▶ [What you need to do]: Return the data below unchanged, without images.

(Material for this task Opens)

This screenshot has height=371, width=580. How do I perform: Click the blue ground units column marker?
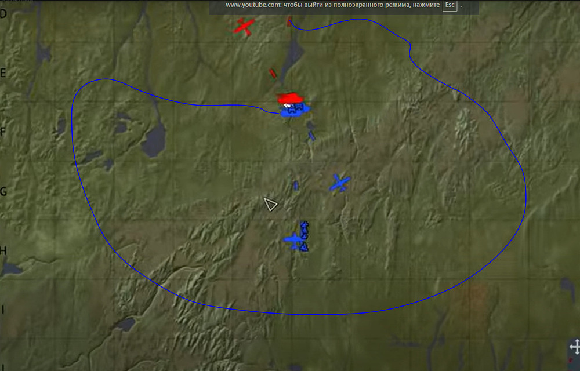(304, 235)
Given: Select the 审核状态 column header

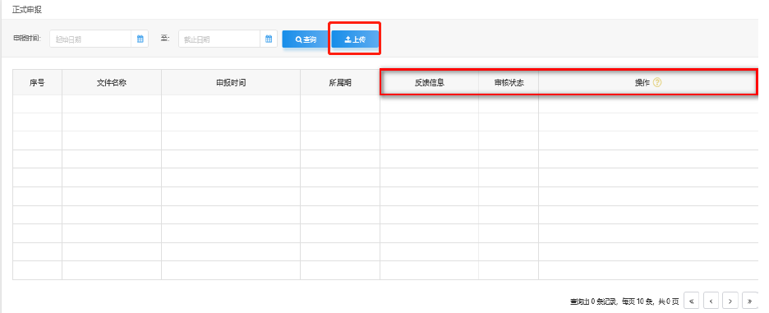Looking at the screenshot, I should [x=509, y=82].
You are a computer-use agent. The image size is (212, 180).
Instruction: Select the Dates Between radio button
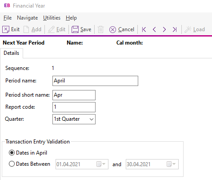coord(12,164)
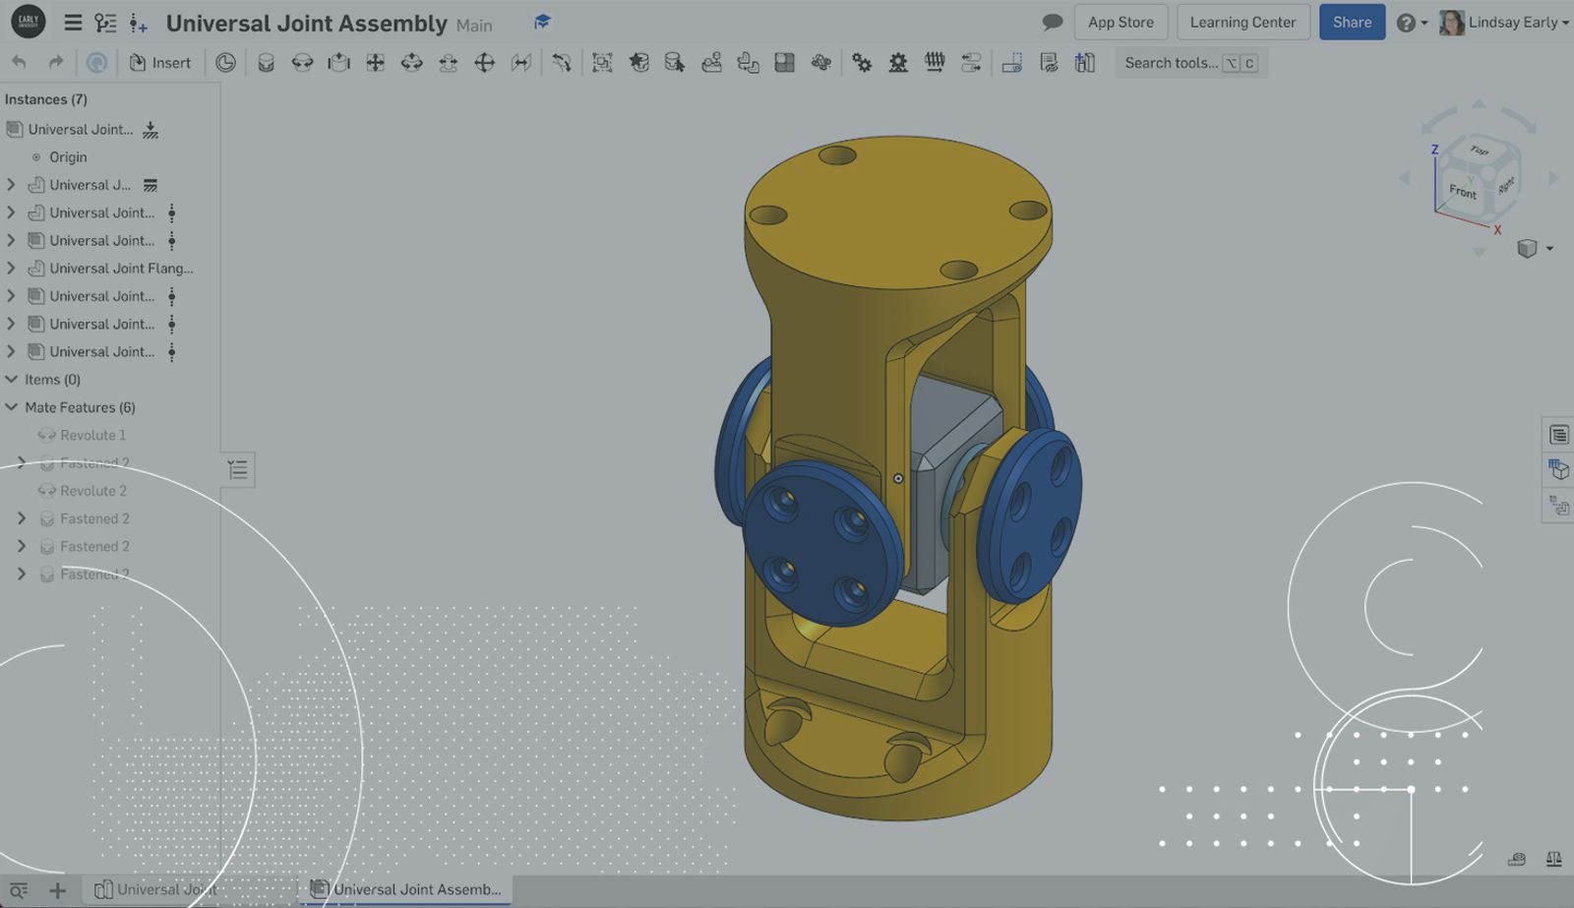Click the Insert button
The width and height of the screenshot is (1574, 908).
point(160,63)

(Material for this task Closes)

▶ [Response below]:
This screenshot has height=371, width=580. How do I perform: Click the blue ground units column marker?
(304, 235)
Given: Select the 审核状态 column header

Looking at the screenshot, I should [x=509, y=82].
You are a computer-use agent. The image size is (212, 180).
Instruction: Select the Dates Between radio button
coord(12,164)
Click the Insert button
The width and height of the screenshot is (1574, 908).
point(160,63)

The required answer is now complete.